Not that I ever paylake, but thought I would stop in and get some info for those out there that do. Lake Irwin just opened about 10 days ago, located on Olive Road just south of Trotwood by the old flea market area. ( you can see it from the Trotwood Rt 49 connector) but the entrance is on Olive Rd.
Its a 7 acre lake/gravel pit, been stocked with bass, cats, crappies and bluegills 3 years ago and now gets stocked with farm raised channels every Friday from 1-3 PM. Cost is $12 durring the week (7:00 am to dark) and for 12 hrs on the weekends, open 24 hrs from Friday at 7:00 am to Sunday at Dark . 
Owner said the lake is 15 feet deep, has some shelters but waiting on city of Dayton to allow permits to put roofs on, also have grills but cant put them in until other permits are handled. Last weekend the locals chewed up the grass real good so better bring a 4x4 if you plan to drive around the lake. There were pics of a 5+ lb bass caught opening weekend and a few 3-5 lb channels. He said there are asome flatheads that have been caught locally and put in over the years but that all they are putting in are channels and blues. They have some tackle, live bait but no fish, only worms, gizzards, shrimp etc. No alcohol allowed on site and there is a 8 fish limit, any size

If anyone checks it out, let us know how you do,

Salmonid


----------



## HuberCatman

There is one in Huber Heights as well. It is on taylorsville between Brandt and Old Troy Pike. I haven't fished there yet but it used to be a private pond. Someone bought it and they haven't advertised it except for a sign in the front yard. Its mainly a family just making some money off the body of water. From my understanding they don't sell any bait or anything but it is less than $10 and it has most major fish in there. I'm thinking of fishing it this weekend, if I do I'll keep everyone in the loop.


----------



## hungup

HuberCatman said:


> There is one in Huber Heights as well. It is on taylorsville between Brandt and Old Troy Pike. I haven't fished there yet but it used to be a private pond. Someone bought it and they haven't advertised it except for a sign in the front yard. Its mainly a family just making some money off the body of water. From my understanding they don't sell any bait or anything but it is less than $10 and it has most major fish in there. I'm thinking of fishing it this weekend, if I do I'll keep everyone in the loop.

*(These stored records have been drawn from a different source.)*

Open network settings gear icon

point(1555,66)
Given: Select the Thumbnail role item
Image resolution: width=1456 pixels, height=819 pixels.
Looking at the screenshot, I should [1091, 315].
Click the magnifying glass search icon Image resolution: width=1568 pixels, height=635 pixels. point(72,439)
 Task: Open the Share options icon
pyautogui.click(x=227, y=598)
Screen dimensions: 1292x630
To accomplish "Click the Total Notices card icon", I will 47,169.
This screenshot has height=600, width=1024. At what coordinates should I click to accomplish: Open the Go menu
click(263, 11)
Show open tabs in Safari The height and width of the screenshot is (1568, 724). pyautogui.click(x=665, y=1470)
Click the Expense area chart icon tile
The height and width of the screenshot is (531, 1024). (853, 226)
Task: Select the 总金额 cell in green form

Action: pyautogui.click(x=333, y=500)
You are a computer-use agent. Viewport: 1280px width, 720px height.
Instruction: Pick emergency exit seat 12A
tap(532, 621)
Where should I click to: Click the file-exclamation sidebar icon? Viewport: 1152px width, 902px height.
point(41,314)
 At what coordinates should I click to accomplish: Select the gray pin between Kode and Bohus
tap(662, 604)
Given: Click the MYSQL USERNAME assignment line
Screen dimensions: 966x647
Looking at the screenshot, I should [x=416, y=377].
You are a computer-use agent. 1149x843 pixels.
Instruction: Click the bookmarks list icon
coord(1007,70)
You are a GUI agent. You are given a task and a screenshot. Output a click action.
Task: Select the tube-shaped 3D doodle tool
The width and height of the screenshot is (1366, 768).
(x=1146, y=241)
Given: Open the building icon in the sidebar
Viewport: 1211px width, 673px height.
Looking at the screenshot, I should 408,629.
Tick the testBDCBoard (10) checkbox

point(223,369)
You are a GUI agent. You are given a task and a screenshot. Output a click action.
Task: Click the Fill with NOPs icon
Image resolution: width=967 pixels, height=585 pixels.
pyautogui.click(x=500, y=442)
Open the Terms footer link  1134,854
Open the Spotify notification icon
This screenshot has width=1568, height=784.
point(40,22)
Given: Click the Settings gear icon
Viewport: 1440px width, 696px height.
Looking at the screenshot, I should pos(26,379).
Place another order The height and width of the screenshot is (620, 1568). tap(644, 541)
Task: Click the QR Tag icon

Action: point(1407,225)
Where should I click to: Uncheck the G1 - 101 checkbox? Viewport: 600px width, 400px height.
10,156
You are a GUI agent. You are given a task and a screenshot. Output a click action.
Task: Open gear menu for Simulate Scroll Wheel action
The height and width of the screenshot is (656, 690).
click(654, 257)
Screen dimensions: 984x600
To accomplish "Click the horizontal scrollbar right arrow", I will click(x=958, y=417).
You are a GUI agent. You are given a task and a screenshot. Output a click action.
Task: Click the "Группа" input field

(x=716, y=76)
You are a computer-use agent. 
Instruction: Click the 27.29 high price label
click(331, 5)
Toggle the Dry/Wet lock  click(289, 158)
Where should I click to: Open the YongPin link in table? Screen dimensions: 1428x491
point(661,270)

Catman-Are u referring to the duckpond? That is a paylake now?


----------



## Tennessee

never pay to fish


----------



## grizzly70

i'm a member at the duck pond, and i have yet to catch anything great. i've done ok with bass and channels, but never caught much of anything else. i have also never seen many people catch much there. i will not be renewing my membership at the end of this month. $150 for a year, and i could have done better at carriage hill for free.


----------



## Crappie_Ringer

my buddy said he caught some fish at those duck ponds.......but hes good at fish stories


----------



## Flathead King 06

Tennessee said:


> never pay to fish


you pay $19 a year to fish in the state of Ohio...


----------



## HuberCatman

I can't vouch if it is a pay lake. But I called the number on the sign in the front of the house and he said to just knock on the door and pay the man or to put the money in a box they have if no one is home. 

Not sure if it is the duck pond or not. It is the pond behind a big red house that basically sits on the corner of harshmanville and taylorsville.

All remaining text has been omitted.